さて、最初の方のコードの実行例で、2.5など小数点の順位のものがあるのがわかると思います。これは同率順位の項目に対して、デフォルトではその平均順位を返す設定になっているからです。
この設定は、 method 引数で制御できます。値はデフォルトの’average’の他、最小値(もっとも高順位)を採用する’min’、その逆に最大値を採用する’max’、元の配列に表示されていた順に順位がつく’first’、’min’と同じように、最小値が採用されるが、その次の順位の項目の順位が数が飛ばないように採番される’dense’の5種類の値が指定できます。
ちょっとわかりにくいと思うので実例でやってみます。
df = pd.DataFrame(
{"data": [20, 30, 40, 20, 10, 20, 40]}
)
df["m_average"] = df.data.rank(method="average")
df["m_min"] = df.data.rank(method="min")
df["m_max"] = df.data.rank(method="max")
df["m_first"] = df.data.rank(method="first")
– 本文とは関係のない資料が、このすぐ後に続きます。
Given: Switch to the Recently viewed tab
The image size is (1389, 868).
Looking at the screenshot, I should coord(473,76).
df["m_dense"] = df.data.rank(method="dense")
print(df)
"""
data m_average m_min m_max m_first m_dense
0 20 3.0 2.0 4.0 2.0 2.0
1 30 5.0 5.0 5.0 5.0 3.0
2 40 6.5 6.0 7.0 6.0 4.0
3 20 3.0 2.0 4.0 3.0 2.0
4 10 1.0 1.0 1.0 1.0 1.0
5 20 3.0 2.0 4.0 4.0 2.0
6 40 6.5 6.0 7.0 7.0 4.0
"""
値が20の項目が3つあって順位的には、2位,3位,4位に相当するのですが、
averageであれば3、minであれば2、maxであれば4が割り振られているのが確認できましたね。firstであれば元の配列に出てきた通り、2,3,4位が当てられています。
そして、denseの結果を見ると、minと同様に20は2位になっているのですが、その次の30が、minの時は5位だったのに、denseでは欠番がなくこれが3位になっています。
あとは、あまり使わないと思うのですが、 pct という引数をTrueにすると、順位の数値ではなくパーセンタイルで結果が受け取れます。
df = pd.DataFrame(
{"data": [20, 30, 10, 20, 40]}
)
df["pct_false"] = df.data.rank(pct=False)
df["pct_true"] = df.data.rank(pct=True)
print(df)
"""
data pct_false pct_true
0 20 2.5 0.5
1 30 4.0 0.8
2 10 1.0 0.2
3 20 2.5 0.5
4 40 5.0 1.0
"""
順位が一番低い項目が1になるのは想像通りですが、最高順位の項目は0では無いんですね。